[Entries for locating words and elements]

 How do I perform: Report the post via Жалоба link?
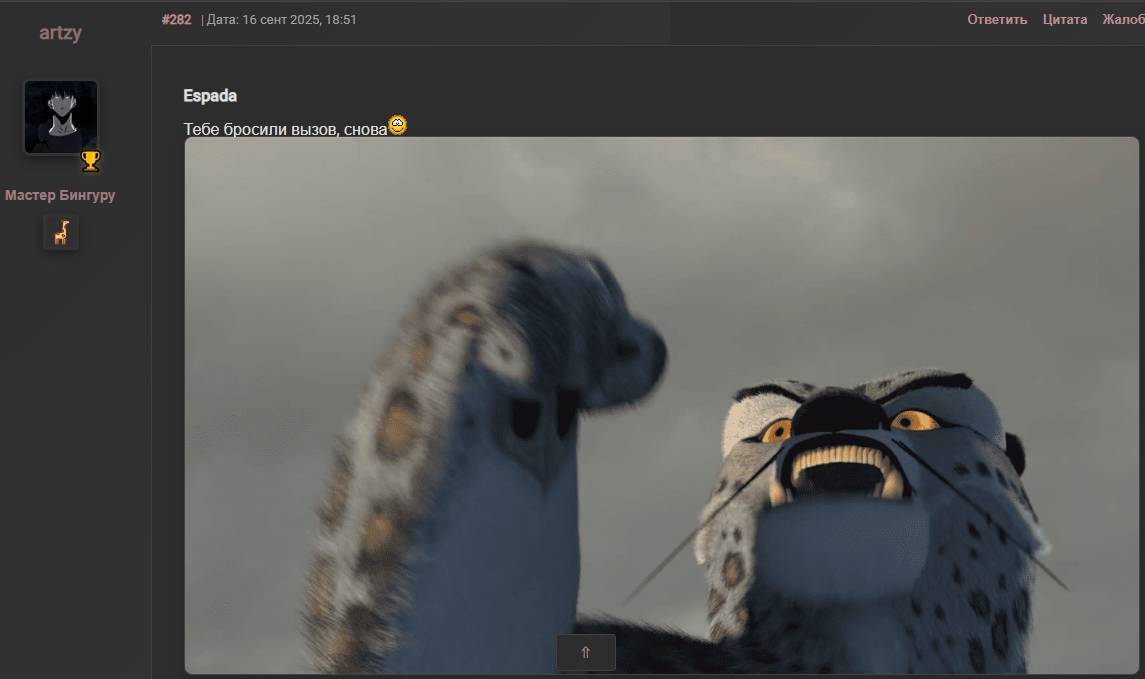[x=1123, y=19]
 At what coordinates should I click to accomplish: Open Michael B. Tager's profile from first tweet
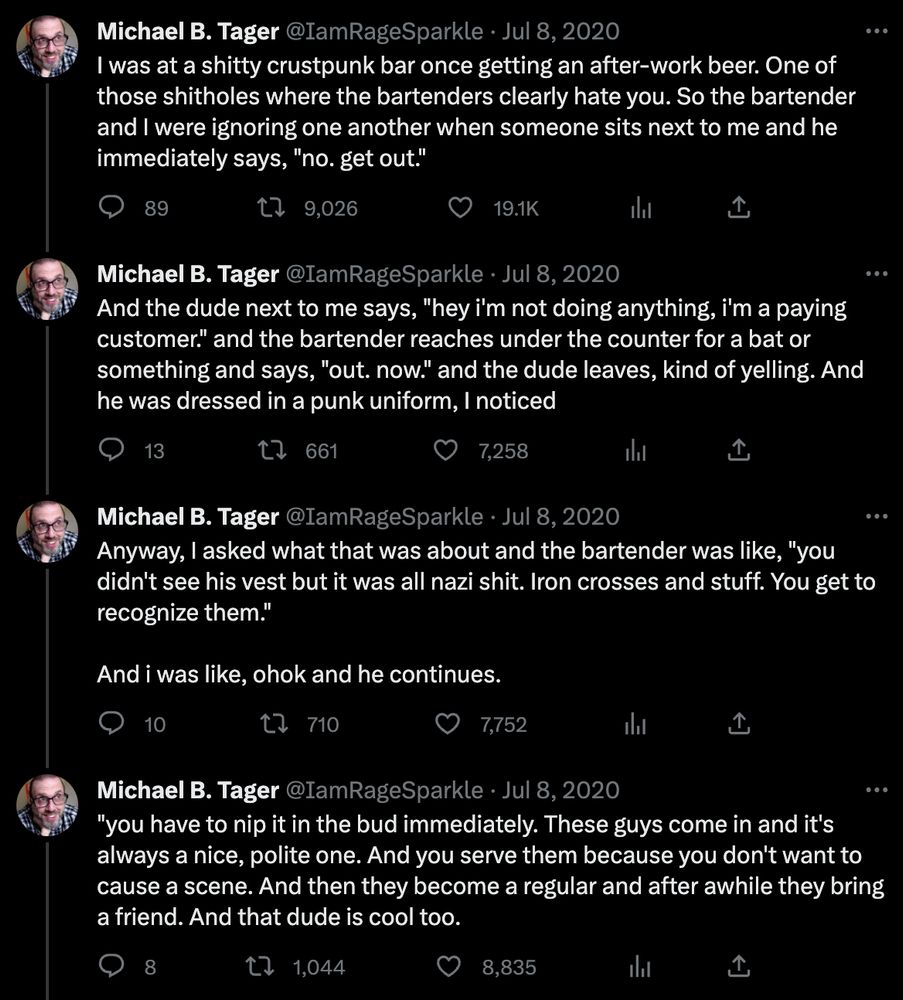187,31
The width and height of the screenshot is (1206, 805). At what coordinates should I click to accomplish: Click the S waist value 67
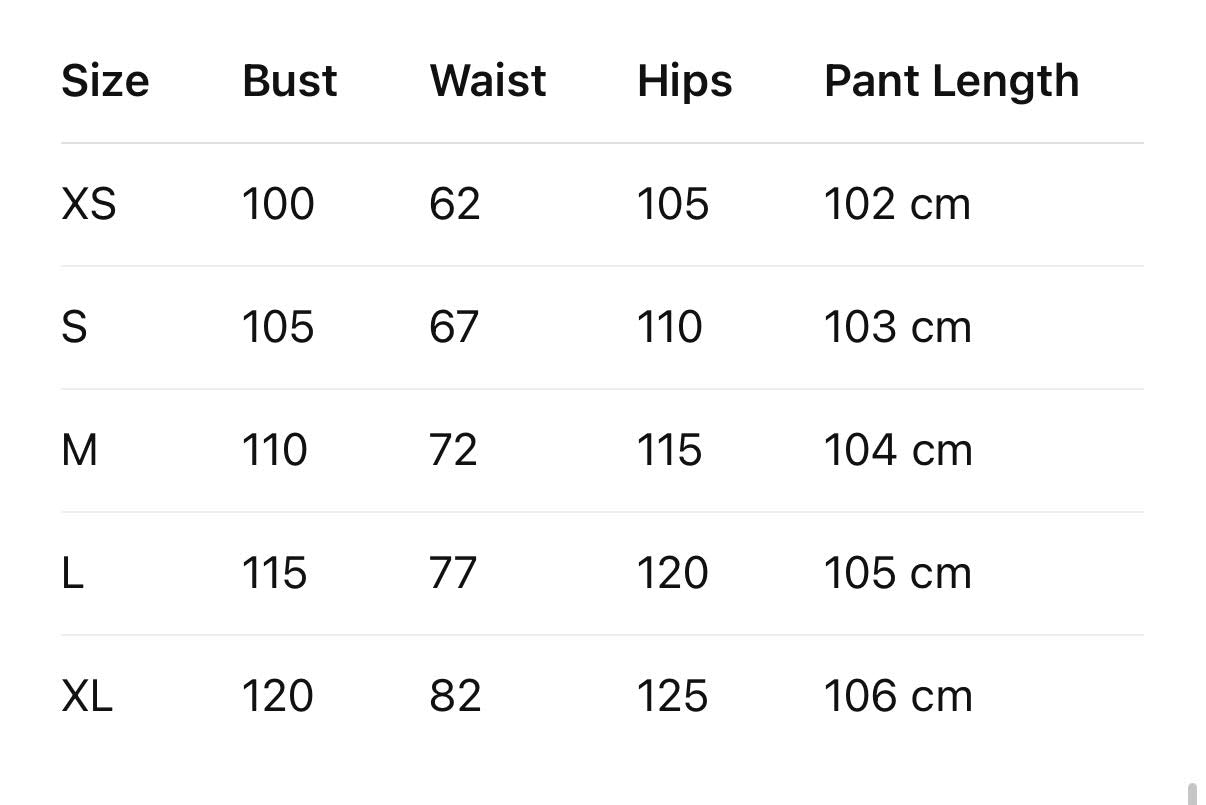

> _WHAT YOU HAVE TO DO_:
Copy every line of the listing above word for word, leaving out the pictures.

> _RESPONSE TO THIS EXERCISE_:
 How do I perform: Report the post via Жалоба link?
[x=1123, y=19]
 At what coordinates should I click to accomplish: Open Michael B. Tager's profile from first tweet
187,31
The width and height of the screenshot is (1206, 805). At what coordinates should I click to accomplish: Click the S waist value 67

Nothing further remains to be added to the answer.